Researcher Affiliation Academia Zelda Mariet and Suvrit Sra Massachusetts Institute of Technology Cambridge, MA 02139, USA zelda@csail.mit.edu,suvrit@mit.edu
Pseudocode No The paper describes the methodology in prose and mathematical equations but does not present a formal pseudocode or algorithm block.
Open Source Code No The paper states it was 'Run in MATLAB, based on the code from Deep Learn Tool Box (https://github.com/ rasmusbergpalm/Deep Learn Toolbox) and Alex Kulesza’s code for DPPs (http://web.eecs.umich. edu/~kulesza/)' which indicates use of third-party code, but there is no explicit statement or link indicating that the authors' own code for Divnet is being released.
Open Datasets Yes To quantify the performance of our algorithm, we present below the results of experiments1 on common datasets for neural network evaluation: MNIST (Le Cun and Cortes, 2010), MNIST ROT (Larochelle et al., 2007) and CIFAR-10 (Krizhevsky, 2009).
Dataset Splits No The paper mentions using training and test data but does not explicitly define a validation split or specific percentages for data partitioning to enable reproducibility of the data splits.

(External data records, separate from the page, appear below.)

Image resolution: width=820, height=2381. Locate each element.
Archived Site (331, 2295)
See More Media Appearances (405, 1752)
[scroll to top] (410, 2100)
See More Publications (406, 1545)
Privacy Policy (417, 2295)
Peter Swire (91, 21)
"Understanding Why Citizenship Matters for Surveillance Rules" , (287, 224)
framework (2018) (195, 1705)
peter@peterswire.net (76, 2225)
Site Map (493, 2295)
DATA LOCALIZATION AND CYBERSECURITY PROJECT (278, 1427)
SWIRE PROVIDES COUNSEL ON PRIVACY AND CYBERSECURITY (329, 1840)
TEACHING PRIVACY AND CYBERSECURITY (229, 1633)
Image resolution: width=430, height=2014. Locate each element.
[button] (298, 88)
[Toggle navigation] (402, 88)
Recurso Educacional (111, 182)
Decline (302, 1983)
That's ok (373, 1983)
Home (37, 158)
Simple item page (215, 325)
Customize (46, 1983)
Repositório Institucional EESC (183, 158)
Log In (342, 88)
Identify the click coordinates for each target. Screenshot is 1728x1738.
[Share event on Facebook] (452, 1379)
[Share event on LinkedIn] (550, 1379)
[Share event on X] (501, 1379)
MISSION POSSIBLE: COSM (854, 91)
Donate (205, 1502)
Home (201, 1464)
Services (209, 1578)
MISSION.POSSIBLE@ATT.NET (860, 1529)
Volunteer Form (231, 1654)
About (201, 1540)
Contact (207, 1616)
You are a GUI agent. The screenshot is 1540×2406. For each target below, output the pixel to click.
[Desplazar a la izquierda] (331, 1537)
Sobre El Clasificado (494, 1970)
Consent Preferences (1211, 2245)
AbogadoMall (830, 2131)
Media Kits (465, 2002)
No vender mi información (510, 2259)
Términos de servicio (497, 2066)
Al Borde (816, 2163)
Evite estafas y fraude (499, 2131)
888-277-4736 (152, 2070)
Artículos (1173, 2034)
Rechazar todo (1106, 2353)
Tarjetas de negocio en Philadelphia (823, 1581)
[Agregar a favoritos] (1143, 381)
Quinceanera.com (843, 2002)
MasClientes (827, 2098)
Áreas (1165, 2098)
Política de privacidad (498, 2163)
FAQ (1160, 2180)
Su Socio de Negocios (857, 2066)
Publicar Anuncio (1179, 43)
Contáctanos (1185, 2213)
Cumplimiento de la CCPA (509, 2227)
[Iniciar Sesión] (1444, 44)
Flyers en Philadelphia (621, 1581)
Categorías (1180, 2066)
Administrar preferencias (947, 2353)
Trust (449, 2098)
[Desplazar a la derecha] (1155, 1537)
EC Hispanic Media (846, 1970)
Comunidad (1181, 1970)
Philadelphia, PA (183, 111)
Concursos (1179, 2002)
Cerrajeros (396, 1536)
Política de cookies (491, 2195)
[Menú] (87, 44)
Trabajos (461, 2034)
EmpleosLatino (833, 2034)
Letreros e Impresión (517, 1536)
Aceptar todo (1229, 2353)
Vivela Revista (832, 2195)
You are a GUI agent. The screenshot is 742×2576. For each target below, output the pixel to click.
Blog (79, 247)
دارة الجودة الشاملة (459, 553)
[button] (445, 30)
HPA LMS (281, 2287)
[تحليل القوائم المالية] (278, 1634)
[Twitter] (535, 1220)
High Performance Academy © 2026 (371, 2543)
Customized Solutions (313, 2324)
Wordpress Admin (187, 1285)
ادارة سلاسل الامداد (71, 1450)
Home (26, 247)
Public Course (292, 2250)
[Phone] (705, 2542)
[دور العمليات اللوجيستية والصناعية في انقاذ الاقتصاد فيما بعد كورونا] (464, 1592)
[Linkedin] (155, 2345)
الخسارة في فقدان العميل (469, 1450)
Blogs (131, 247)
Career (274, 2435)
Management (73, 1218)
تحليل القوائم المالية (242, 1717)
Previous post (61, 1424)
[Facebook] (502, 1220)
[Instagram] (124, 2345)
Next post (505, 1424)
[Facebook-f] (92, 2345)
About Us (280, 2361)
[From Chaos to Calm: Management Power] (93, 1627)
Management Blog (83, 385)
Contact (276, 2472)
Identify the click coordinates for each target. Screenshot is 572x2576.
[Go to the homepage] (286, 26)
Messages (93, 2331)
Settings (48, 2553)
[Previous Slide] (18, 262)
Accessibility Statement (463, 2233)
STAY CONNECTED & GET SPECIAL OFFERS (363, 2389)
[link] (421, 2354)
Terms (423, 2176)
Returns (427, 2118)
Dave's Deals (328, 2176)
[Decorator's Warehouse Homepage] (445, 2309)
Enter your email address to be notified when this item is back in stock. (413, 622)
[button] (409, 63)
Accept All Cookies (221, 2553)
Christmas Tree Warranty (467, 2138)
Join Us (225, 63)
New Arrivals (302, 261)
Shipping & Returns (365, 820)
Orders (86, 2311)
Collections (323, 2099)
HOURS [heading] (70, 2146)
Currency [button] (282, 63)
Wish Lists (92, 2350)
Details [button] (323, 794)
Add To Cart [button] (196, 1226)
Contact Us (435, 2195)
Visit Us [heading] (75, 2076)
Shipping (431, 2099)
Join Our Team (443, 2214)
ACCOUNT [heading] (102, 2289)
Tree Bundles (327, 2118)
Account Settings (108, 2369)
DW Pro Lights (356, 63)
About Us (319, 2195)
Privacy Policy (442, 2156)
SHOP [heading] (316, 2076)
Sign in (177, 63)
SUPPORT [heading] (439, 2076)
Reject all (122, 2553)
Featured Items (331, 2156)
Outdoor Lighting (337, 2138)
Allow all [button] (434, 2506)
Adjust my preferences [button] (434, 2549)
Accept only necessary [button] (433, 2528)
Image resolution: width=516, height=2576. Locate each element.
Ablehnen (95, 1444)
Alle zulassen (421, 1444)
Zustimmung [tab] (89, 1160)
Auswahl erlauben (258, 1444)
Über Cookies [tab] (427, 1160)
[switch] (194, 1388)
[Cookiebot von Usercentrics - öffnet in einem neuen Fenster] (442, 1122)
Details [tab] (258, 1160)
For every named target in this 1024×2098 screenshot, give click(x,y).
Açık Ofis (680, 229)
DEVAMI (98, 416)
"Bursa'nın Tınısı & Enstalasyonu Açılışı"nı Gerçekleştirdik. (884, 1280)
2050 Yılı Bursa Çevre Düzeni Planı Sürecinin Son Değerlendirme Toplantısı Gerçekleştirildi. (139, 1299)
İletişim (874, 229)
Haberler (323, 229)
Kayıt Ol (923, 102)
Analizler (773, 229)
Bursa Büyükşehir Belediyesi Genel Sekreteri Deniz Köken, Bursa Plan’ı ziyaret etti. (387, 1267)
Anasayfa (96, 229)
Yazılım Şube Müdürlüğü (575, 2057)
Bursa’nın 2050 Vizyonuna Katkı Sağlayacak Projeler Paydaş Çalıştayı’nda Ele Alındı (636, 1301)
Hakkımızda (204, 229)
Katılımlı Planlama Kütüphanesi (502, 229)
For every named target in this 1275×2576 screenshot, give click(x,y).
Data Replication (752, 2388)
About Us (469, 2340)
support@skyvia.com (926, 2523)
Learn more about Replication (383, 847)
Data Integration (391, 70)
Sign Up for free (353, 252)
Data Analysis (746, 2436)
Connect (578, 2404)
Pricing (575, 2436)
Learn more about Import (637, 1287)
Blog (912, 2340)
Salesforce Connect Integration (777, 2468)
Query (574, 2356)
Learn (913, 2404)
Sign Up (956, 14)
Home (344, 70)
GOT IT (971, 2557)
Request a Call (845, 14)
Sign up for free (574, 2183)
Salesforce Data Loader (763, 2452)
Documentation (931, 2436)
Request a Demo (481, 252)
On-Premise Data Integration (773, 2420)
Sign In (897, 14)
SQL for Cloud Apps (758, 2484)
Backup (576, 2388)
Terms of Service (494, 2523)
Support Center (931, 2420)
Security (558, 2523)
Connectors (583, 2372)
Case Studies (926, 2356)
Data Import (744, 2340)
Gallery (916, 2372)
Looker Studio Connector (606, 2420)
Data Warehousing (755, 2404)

Hardware Specification Yes Run in MATLAB, based on the code from Deep Learn Tool Box... on a Linux Mint system with 16GB of RAM and an i7-4710HQ CPU @ 2.50GHz.
Software Dependencies No The paper mentions 'MATLAB' and third-party code libraries ('Deep Learn Tool Box', 'Alex Kulesza’s code for DPPs') but does not specify version numbers for these software components, making replication difficult.
Experiment Setup Yes All networks were trained up until a certain training error threshold, using softmax activation on the output layer and sigmoids on other layers; see Table 1 for more details. Table 1: Overview of the sets of networks used in the experiments. We train each class of networks until the first iteration of backprop for which the training error reaches a predefined threshold. Dataset Instances Trained up until Architecture MNIST 5 < 1% error 784 500 500 10 MNIST ROT 5 < 1% error 784 500 500 10 CIFAR-10 5 < 50% error 3072 1000 1000 1000 10. To ensure strict positive definiteness of the kernel matrix L , we add a small diagonal perturbation εI to L (ε = 0.01). ...we use the fixed choice β = 10/|T |, which was experimentally seen to work well.